Monday, March 10, 2014

Tybee

We said goodbye to the Mississippi Gulf Coast a week and a half ago.  After 10 hours of driving (with an overnight near Tallahassee) we returned to an old haunt: Tybee Island, Georgia.  As we have done for the last two years, we're here for a week or two to chill before hitting the highway home.

Tybee is on the Atlantic, at the mouth of the Savannah River dividing Georgia and South Carolina and about 25 minutes from downtown Savannah.  For a time called Savannah Beach, Tybee is where Savannahians go to swim, loll about on the sand, and party.  It's a little tacky in parts, like Grand Bend or Wasaga Beach back home, but bigger and of course the season lasts a lot longer.  In fact, it's about to get started now, with the onrush of spring and the run-up to St. Patrick's Day (more on this later).

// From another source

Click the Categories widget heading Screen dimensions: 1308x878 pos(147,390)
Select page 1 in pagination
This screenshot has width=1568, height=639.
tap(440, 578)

Our place here is an old beach house (what we'd call a cottage).  It's quite secluded and just a short walk from the ocean.




We're in the North Beach area, very close to the iconic Tybee lighthouse.

View of Tybee Lighthouse from our beach house
And at night -- it's still operational

The lighthouse, one of seven original colonial light stations (although largely rebuilt and heightened after the Civil War), is part of a historic complex of buildings that includes the head keeper's house.  The Tybee Island Historical Society, which took possession of the property in 2002 under the National Historic Lighthouse Preservation Act, operates it today as a museum and tourist attraction.


View of Tybee Island from the lighthouse looking south-east
The Fresnel lens greatly amplifies the relatively small (750W) light source

Like most old resorts, Tybee in its heyday (1880s through the 1930s) had some wonderful big hotels, now long gone.

Hotel Tybee (date unknown) -- looks good to me too! 

But in our neighbourhood, part of the Fort Screven National Historic District, there are still lots of buildings from the old resort era and the turn-of-the-century Fort Screven military complex.  Mixed in are more-or-less sympathetic modern beach houses.

A big house, c. 1898, on Officers Row, Fort Screven National Historic District
Another Officers Row house 
A contemporary Tybee beach house
A little old beach house -- for rent!